[DOCUMENT SEGMENT]
Collaborative Research Center 1456
Mathematics of Experiment
The challenge of indirect measurements in the natural sciences
CRC 1456 Retreat 2024
Our 5th retreat was a successful meeting for the more than 50 participants. We thank all of them for their participation, their commitment and their excellent contributions.
The annual meeting of CRC 1456 took place from 17 to 19 September. The program included three days of talks on the latest results of the projects, discussions and poster presentations. Ideas and experiences were exchanged between presentations. Canoeing together further promoted to get to know each other, to communicate and to collaborate.
Podcast series (only in German)
1. Funding period (2021 - 2024)
We witness an era where unprecedented amounts of data are acquired in experimental research in the natural sciences. While new measurement techniques and instruments keep being devised and improved for inexpensive and efficient data acquisition, the current bottleneck is how to extract meaningful information from the resulting vast amounts of such measurements. Typical reasons are that modern measurement technologies often provide such information only in an indirect manner and that the observational data are strongly corrupted by noise and often generated in an inherently random way. The goal of this Collaborative Research Center is to contribute to the efficient extraction of maximal quantitative information from experimental data, backed by mathematical modelling and analysis.
[/DOCUMENT SEGMENT]
[SUPPLIED DATA]
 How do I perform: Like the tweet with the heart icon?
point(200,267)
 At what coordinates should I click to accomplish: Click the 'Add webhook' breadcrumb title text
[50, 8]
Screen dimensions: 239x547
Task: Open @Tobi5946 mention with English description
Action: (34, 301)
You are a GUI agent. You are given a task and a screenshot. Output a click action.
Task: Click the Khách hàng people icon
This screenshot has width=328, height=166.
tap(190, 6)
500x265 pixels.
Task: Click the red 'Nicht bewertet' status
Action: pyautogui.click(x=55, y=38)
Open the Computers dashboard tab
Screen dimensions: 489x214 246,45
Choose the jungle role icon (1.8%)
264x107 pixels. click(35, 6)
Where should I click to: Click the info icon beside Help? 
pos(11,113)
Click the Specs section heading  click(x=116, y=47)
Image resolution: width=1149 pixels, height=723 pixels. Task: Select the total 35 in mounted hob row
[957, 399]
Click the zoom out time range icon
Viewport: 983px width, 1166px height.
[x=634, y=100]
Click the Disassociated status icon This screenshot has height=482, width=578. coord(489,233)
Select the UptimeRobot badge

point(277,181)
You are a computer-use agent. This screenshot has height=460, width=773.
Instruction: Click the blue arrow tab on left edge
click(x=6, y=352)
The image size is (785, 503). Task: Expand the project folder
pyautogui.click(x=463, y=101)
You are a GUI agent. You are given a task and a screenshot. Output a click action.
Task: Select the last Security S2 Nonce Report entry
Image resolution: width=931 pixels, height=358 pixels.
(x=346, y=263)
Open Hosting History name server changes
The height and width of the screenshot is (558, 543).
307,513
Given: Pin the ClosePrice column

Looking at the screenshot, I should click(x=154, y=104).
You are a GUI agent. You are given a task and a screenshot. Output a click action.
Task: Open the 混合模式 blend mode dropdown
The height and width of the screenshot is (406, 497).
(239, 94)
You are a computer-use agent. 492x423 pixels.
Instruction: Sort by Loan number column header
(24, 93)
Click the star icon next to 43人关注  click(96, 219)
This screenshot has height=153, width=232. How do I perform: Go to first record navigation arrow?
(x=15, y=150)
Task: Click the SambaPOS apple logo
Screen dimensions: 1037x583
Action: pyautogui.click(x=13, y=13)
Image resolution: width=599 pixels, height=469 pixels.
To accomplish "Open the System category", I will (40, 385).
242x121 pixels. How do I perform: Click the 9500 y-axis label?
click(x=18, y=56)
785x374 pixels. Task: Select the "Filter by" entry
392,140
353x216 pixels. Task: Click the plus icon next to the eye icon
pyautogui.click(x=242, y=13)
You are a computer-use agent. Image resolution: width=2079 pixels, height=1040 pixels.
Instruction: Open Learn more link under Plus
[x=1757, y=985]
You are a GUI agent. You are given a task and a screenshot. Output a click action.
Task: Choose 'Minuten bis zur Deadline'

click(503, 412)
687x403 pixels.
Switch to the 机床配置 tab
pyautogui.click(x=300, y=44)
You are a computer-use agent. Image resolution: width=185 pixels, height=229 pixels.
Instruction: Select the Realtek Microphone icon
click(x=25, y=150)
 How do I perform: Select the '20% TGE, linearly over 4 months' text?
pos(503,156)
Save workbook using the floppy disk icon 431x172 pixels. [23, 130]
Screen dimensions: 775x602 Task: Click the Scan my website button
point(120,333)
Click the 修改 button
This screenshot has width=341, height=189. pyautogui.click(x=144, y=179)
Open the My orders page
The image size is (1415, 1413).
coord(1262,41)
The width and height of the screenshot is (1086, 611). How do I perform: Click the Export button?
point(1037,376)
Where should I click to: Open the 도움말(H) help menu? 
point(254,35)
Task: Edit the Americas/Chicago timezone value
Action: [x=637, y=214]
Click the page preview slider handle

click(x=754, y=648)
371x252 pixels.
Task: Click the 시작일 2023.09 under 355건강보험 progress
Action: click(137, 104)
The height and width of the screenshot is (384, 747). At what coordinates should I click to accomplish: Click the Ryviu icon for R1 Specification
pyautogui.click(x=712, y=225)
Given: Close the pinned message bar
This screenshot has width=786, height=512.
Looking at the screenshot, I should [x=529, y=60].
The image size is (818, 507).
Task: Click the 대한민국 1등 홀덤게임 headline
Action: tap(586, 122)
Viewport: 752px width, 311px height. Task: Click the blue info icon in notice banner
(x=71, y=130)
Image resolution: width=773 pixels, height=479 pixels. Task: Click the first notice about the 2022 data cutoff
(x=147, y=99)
[/SUPPLIED DATA]
ASSIGNMENT:
Please extend the page about Collaborative Research Center 1456, picking up after its last sentence. The lines above are separate material and have no connection to the page about Collaborative Research Center 1456.

WRITTEN ANSWER:
Research in this CRC is steered by data. We focus on three types of structures that are abundantly prevalent in experimental data:
- data with geometric nonlinearities,
- data with incomplete information, and
- data with information in their dependency structure.
Progress made in data science in recent years will be incorporated and combined with model-based approaches to develop techniques for analysing scientific data. Applications range from condensed matter physics, molecular or cellular biophysics, biomedical research to astronomy.